Tytuł: Szał

Piąty odcinek Zgrai przerabia świetnie znany już z Mandaloriania schemat kojarzący się z grami RPG. Leć tam, wykonaj zadanie, a otrzymasz informacje niezbędne do wykonania kolejnej misji. Epizody takie bywają co prawda przyjemne, ale fabuły raczej nie rozwijają, co niektórym może przeszkadzać.

Trochę naiwne, ale przyjemne

Nie od dziś wiadomo, że zagłębiając się w świat odległej galaktyki nie należy się spodziewać zbytniego realizmu czy zbytniej powagi. Idealnym tego dowodem jest wątek Wreckera i jego pojedynek z pewnym stworem, jak i cały pomysł na drużynowego „siłacza”. Oglądając Szał można się uśmiechnąć i wyluzować, a mały zwrot akcji może co niektórych naprawdę zaskoczyć co stanowi spory plus.

Omegi nigdy dość?

Bez wątpienia Omega to motor napędowy i magnes na fanów tego serialu. Fajnie że ma tyle czasu na ekranie, nie mniej chciałbym zobaczyć więcej akcji w której nasz klonka zostanie nieco z tyłu. Najwyższy czas dać pole do popisu oddziałowi, który nie musi się przejmować tym, że akcję może sknocić pewna ciekawska dziewczynka. W tym odcinku jak zwykle w zabawny sposób musi ratować swoich opiekunów. Ale czy ten motyw znany już z kilku poprzednich odcinków po prostu się nie znudzi?
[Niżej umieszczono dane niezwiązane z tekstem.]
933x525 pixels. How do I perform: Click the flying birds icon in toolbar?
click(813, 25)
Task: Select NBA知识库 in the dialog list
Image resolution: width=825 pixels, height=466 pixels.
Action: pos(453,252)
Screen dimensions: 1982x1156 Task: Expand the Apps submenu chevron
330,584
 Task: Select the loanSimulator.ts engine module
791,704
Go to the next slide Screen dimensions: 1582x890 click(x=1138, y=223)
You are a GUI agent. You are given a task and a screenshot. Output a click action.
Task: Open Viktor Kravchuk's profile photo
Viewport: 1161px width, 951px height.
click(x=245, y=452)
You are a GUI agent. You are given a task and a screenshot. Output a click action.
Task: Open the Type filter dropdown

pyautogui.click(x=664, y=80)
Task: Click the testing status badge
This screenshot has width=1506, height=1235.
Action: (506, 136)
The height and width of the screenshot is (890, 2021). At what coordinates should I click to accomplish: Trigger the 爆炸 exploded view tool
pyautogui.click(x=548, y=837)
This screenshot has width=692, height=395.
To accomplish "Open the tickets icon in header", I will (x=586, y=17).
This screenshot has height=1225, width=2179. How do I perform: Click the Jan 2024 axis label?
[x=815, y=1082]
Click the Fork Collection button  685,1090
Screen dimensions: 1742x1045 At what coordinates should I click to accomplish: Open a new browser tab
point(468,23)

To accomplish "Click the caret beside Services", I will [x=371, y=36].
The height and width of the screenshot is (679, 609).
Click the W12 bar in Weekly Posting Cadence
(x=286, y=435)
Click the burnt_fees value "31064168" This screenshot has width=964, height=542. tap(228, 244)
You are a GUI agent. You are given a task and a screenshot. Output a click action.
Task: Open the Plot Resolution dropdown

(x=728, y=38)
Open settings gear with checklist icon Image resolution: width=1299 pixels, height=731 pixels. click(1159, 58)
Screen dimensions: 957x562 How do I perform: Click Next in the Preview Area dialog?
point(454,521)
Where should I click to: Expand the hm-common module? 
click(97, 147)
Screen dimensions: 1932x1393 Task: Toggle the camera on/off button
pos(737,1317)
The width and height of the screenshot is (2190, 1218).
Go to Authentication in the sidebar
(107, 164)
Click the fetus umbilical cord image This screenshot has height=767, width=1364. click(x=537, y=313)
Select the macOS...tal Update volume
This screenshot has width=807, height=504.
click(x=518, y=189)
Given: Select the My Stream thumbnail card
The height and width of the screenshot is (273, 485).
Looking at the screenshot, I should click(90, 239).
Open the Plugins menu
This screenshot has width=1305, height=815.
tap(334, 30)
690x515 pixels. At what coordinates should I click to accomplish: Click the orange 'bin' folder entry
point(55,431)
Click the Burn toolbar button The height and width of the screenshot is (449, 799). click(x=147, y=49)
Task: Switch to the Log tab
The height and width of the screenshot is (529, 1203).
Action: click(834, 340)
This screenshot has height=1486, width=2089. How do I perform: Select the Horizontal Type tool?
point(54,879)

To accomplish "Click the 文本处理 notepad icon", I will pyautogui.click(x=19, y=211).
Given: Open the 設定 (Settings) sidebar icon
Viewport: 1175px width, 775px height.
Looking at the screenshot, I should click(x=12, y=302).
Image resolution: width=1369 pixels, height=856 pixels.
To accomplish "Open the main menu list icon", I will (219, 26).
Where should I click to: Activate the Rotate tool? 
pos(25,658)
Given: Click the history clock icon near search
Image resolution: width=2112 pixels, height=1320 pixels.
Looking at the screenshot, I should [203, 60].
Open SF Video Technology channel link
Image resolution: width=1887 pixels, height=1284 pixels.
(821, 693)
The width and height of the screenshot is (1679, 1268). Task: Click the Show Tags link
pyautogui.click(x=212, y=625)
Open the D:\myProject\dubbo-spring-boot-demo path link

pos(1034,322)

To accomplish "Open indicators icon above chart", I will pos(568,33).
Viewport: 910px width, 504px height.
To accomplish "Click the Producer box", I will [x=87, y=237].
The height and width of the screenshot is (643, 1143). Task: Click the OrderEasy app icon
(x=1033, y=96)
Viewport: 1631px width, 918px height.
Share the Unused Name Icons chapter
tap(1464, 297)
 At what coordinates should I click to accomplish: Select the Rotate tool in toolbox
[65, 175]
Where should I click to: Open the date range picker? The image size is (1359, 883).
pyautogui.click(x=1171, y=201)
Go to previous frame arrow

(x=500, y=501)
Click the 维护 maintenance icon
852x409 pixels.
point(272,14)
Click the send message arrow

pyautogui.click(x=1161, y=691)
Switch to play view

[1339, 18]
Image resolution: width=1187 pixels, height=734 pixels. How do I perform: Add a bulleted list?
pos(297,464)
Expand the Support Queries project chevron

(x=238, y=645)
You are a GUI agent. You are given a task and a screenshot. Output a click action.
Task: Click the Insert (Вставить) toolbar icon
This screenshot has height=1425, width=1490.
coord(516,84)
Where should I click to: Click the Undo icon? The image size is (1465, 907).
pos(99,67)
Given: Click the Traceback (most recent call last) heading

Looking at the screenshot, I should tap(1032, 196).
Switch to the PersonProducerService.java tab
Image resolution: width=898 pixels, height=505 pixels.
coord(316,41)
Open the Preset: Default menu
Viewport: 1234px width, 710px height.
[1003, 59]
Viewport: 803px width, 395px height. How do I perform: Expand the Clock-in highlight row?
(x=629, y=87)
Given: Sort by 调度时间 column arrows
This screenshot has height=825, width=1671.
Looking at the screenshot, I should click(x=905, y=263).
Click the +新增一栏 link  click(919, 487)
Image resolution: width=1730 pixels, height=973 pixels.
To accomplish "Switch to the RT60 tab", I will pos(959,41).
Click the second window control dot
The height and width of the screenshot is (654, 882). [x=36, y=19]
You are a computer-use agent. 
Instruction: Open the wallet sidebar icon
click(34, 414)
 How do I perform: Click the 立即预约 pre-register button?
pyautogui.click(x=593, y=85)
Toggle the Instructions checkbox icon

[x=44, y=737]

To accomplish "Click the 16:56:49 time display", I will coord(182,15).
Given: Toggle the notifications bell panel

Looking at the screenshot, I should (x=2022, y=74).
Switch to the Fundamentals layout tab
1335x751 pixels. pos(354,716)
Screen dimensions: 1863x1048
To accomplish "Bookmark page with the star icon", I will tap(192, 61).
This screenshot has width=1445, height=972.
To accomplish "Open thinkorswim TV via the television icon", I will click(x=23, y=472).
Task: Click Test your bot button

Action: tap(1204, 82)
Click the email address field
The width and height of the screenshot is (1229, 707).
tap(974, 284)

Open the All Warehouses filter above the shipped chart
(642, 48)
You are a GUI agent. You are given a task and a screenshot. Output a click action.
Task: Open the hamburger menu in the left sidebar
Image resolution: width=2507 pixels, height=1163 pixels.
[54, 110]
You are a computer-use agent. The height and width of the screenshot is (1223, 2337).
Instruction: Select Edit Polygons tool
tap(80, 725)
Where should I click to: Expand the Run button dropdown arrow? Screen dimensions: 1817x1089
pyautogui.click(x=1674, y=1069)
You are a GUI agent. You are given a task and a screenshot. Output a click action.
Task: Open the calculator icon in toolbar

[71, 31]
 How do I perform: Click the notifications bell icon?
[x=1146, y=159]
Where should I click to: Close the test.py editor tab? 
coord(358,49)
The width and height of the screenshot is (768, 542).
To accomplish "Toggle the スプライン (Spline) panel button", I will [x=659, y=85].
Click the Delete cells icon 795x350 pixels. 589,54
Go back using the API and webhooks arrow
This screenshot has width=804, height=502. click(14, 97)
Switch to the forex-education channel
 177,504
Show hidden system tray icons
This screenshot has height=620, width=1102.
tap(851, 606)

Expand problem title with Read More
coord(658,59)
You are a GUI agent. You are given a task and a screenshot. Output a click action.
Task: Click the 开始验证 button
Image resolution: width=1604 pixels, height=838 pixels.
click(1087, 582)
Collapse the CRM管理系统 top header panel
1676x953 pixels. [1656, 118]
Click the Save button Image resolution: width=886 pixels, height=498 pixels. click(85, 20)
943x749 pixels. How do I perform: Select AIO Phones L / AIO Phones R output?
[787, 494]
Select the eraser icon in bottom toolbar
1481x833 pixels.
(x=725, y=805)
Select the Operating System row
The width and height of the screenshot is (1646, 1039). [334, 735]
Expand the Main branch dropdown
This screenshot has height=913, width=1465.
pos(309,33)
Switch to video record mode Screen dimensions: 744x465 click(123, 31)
Mam nadzieję że nie, a reżyser w pełni wykorzysta drzemiący w tej małej osóbce potenciał fabularny.

Podsumowując

Podsumowując, odcinek był całkiem przyjemny i idealnie nadał się do piątkowego relaksu, bo stawiał na dobrą zabawę… Aczkolwiek oglądanie Powrotu Jedi już nigdy nie będzie takie samo.